§ **Your objective**
Within the records, which lines hold the string "agent"? Report each one by copying it.

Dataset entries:
· · · · · · ·

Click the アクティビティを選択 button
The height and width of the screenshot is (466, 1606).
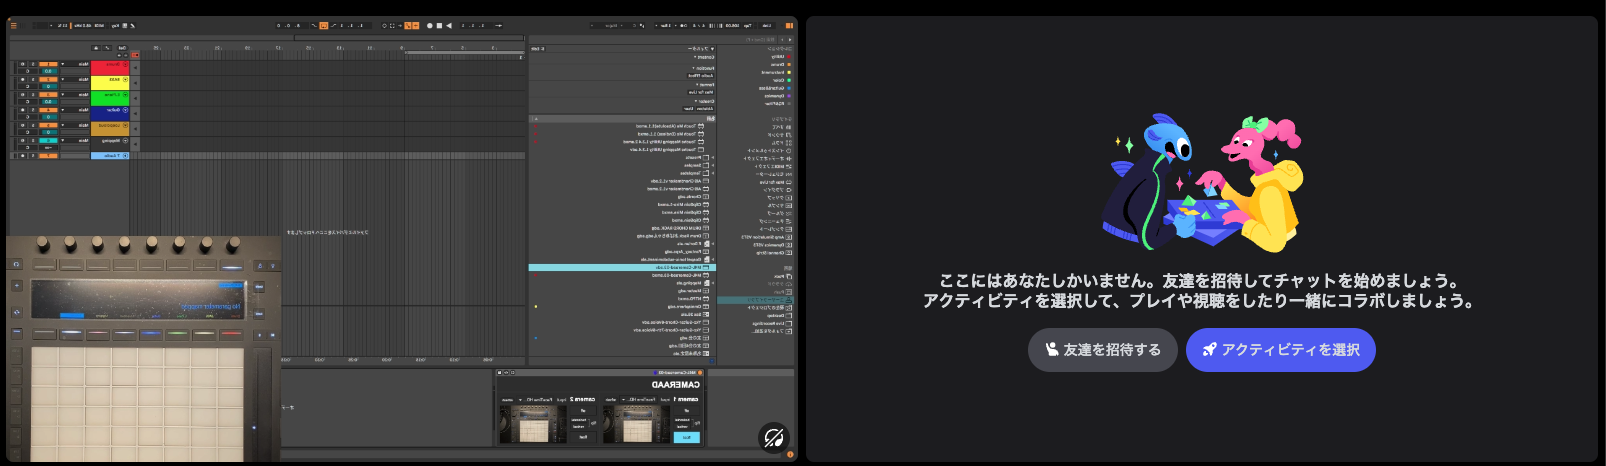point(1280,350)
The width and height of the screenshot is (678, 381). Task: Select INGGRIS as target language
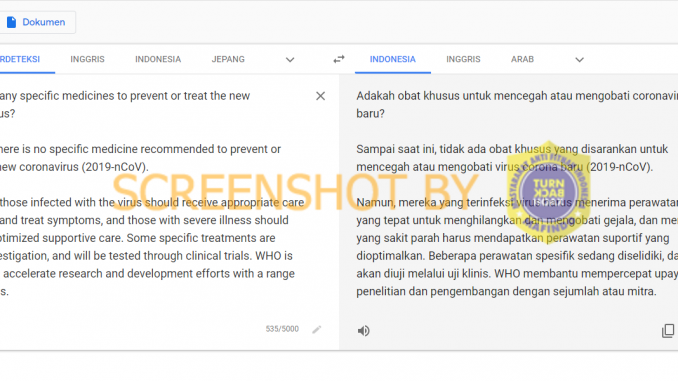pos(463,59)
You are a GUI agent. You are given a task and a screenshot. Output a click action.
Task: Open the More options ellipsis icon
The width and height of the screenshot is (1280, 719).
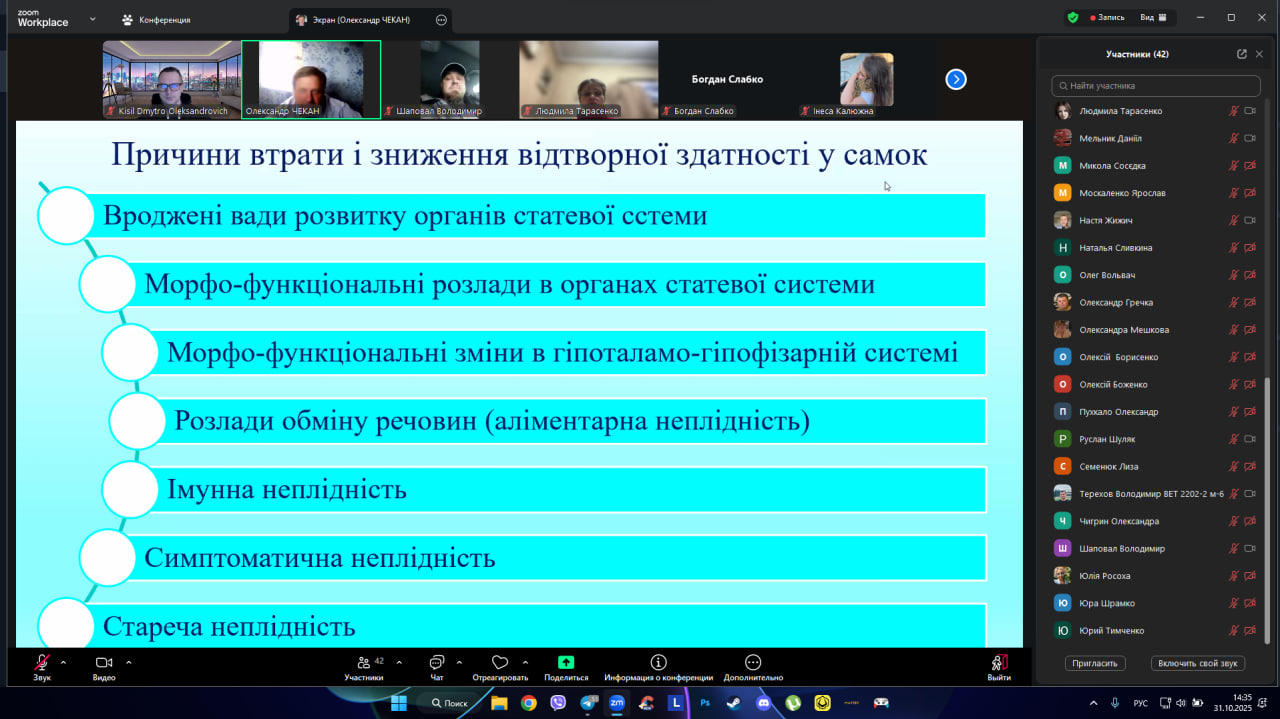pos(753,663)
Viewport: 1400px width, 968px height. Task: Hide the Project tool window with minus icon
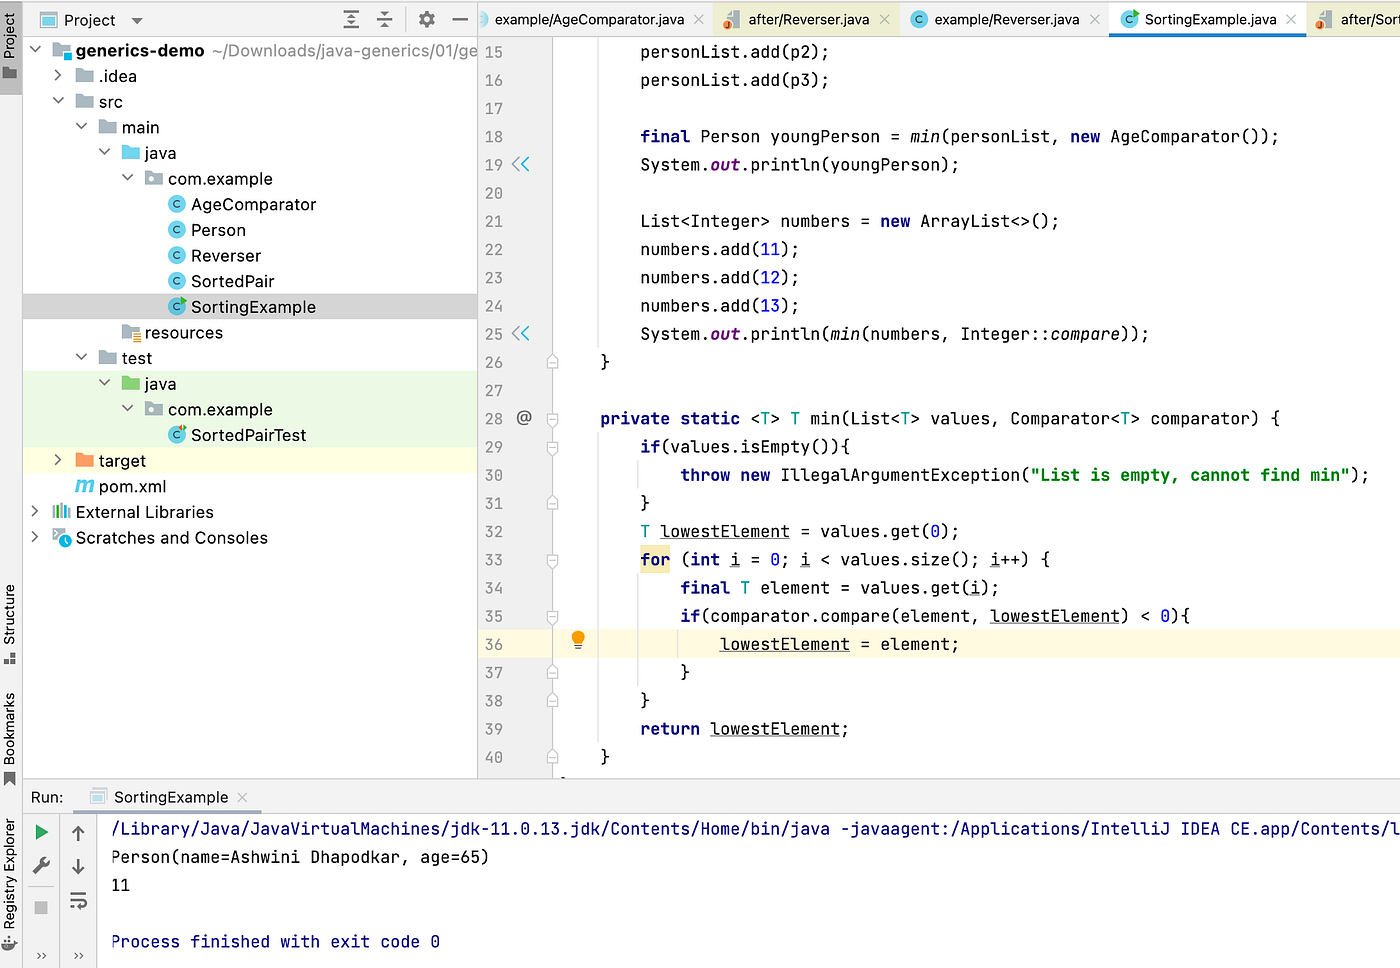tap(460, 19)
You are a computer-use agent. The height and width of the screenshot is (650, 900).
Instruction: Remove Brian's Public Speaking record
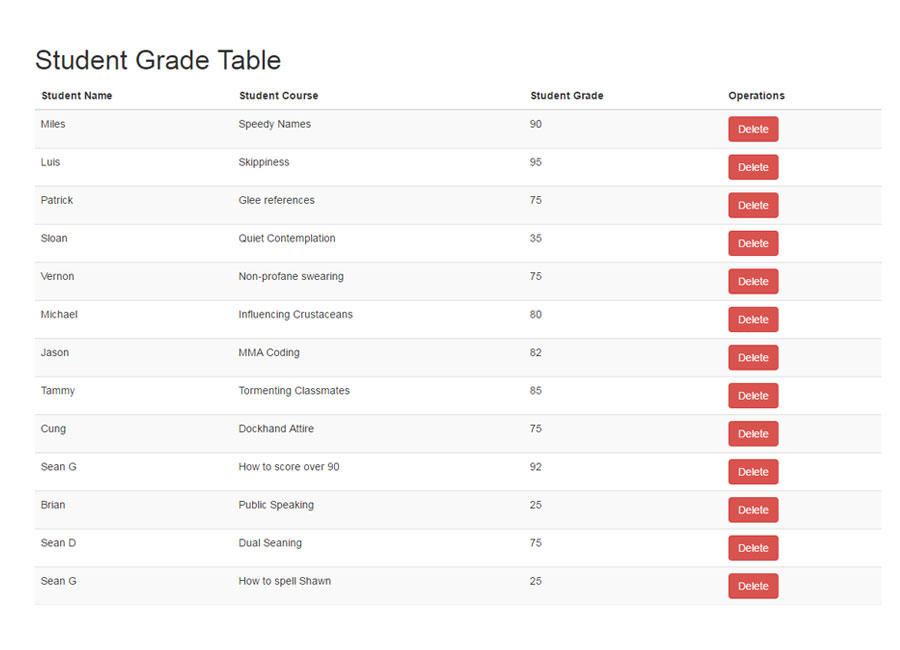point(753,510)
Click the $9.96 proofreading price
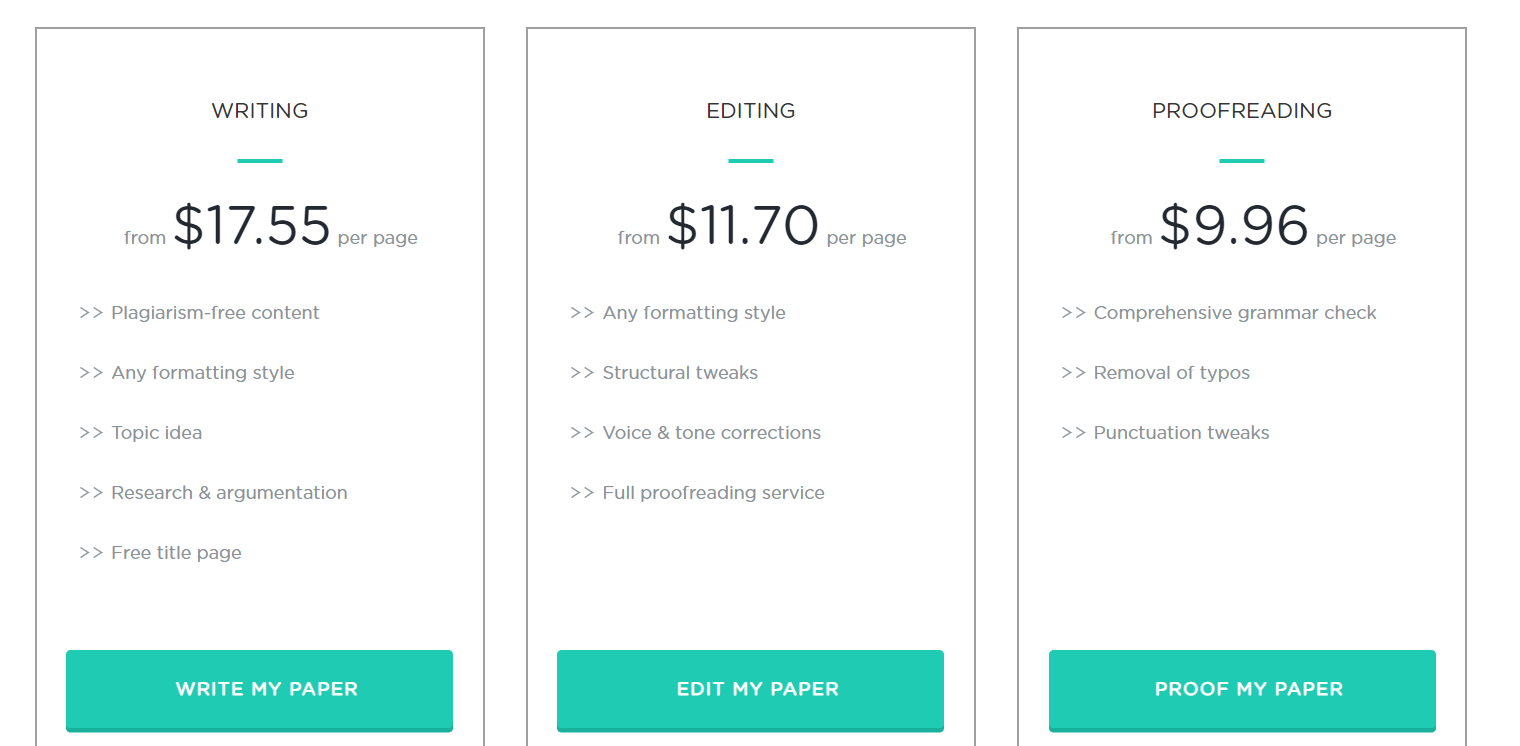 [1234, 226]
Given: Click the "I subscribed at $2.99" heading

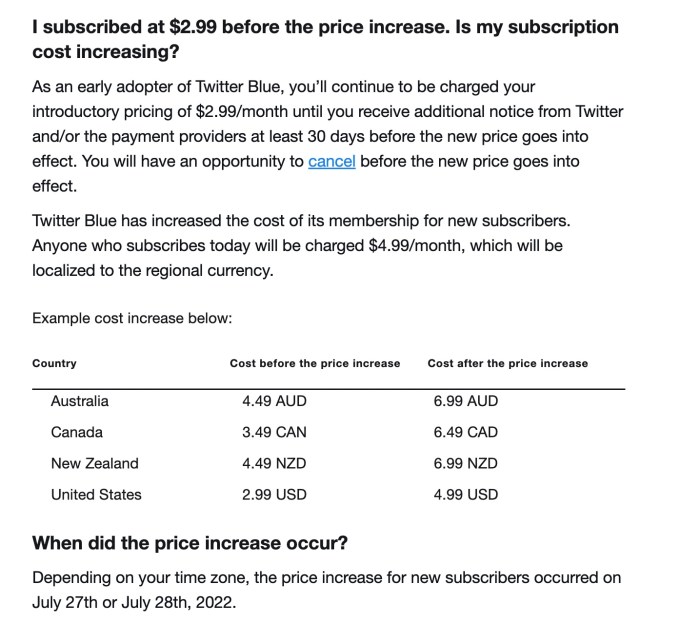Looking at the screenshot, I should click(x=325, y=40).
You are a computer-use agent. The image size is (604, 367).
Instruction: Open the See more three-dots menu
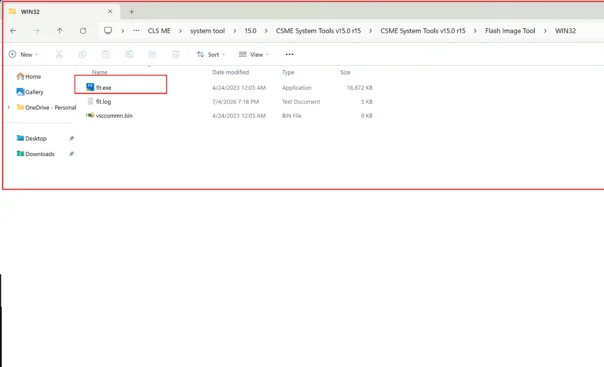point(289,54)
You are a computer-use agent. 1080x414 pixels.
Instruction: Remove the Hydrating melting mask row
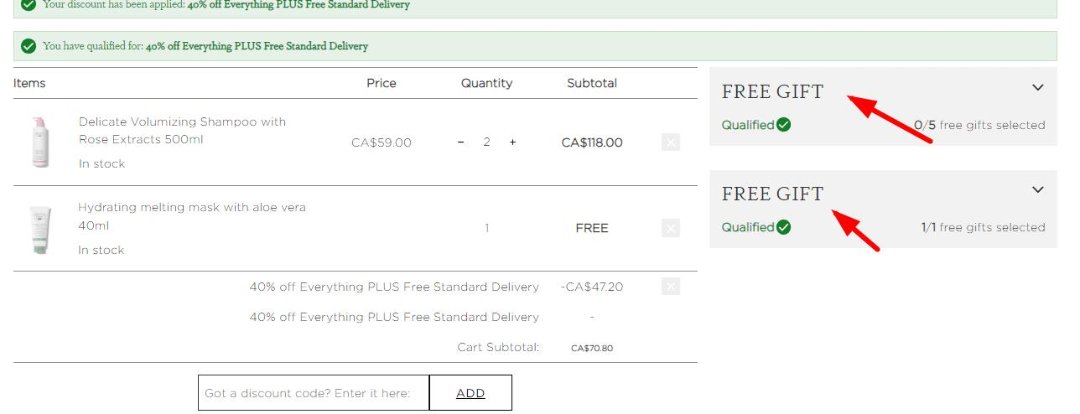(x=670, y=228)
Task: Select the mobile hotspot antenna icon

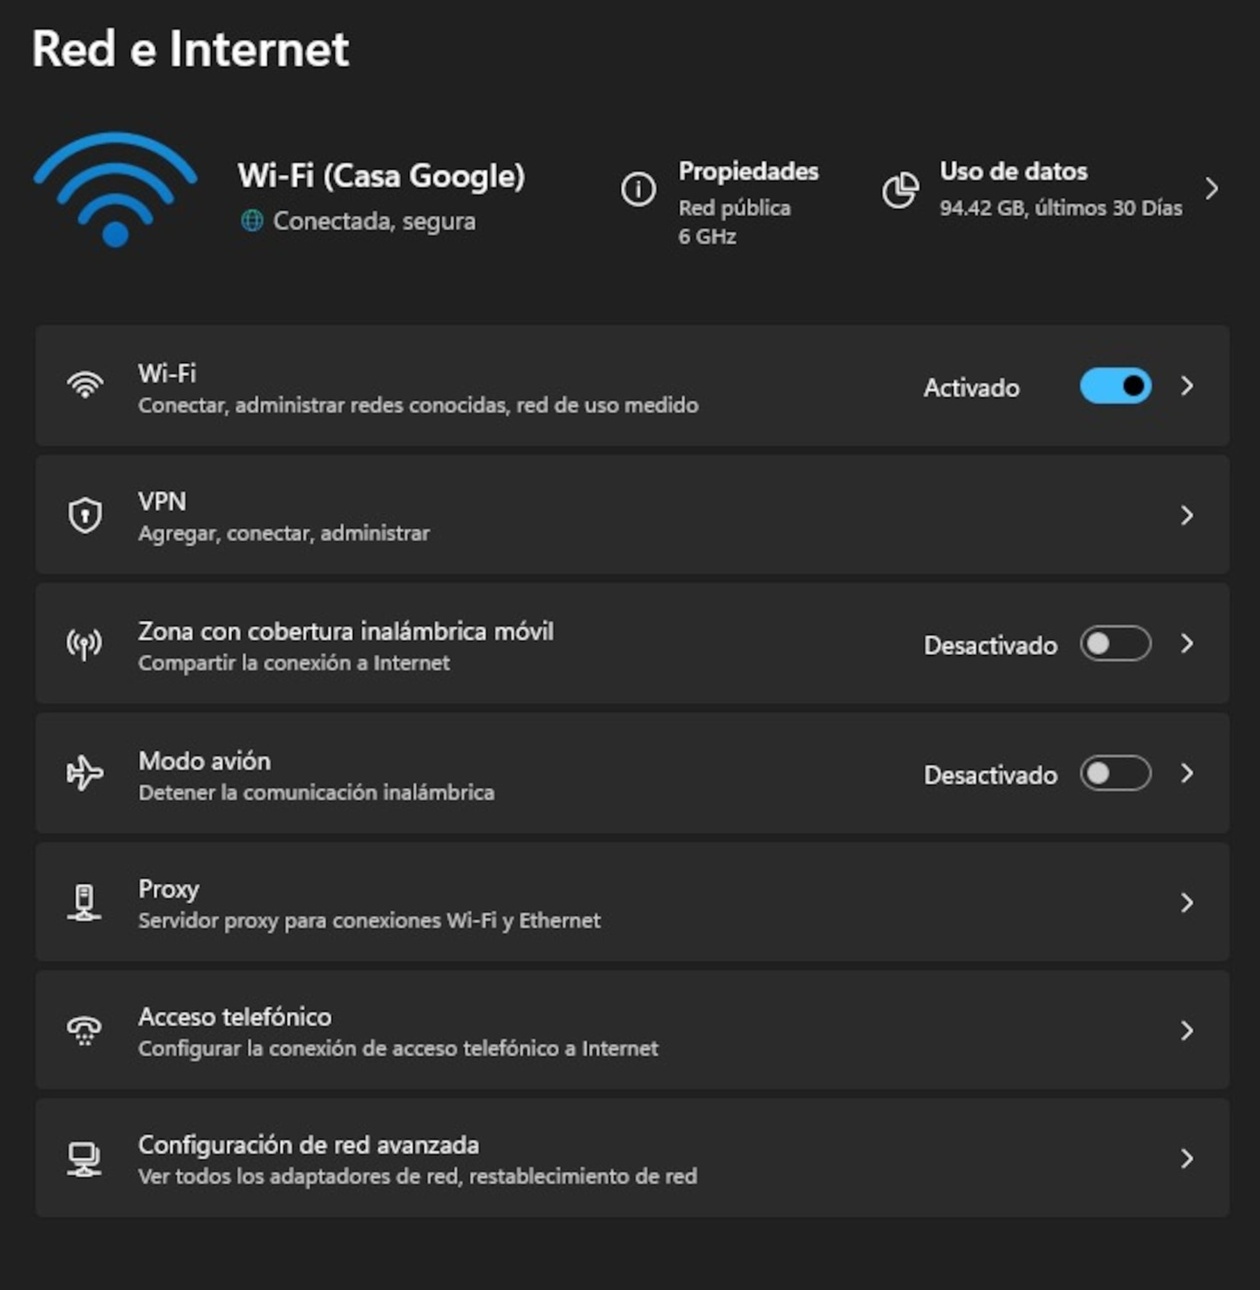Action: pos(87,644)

· · · · · · ·

§ **Expected output**
You are a GUI agent. You are given a task and a screenshot. Output a click action.
You are a computer-use agent. The height and width of the screenshot is (650, 900).
You are a computer-use agent. The image size is (604, 367).
You are a computer-use agent. 1080x414 pixels.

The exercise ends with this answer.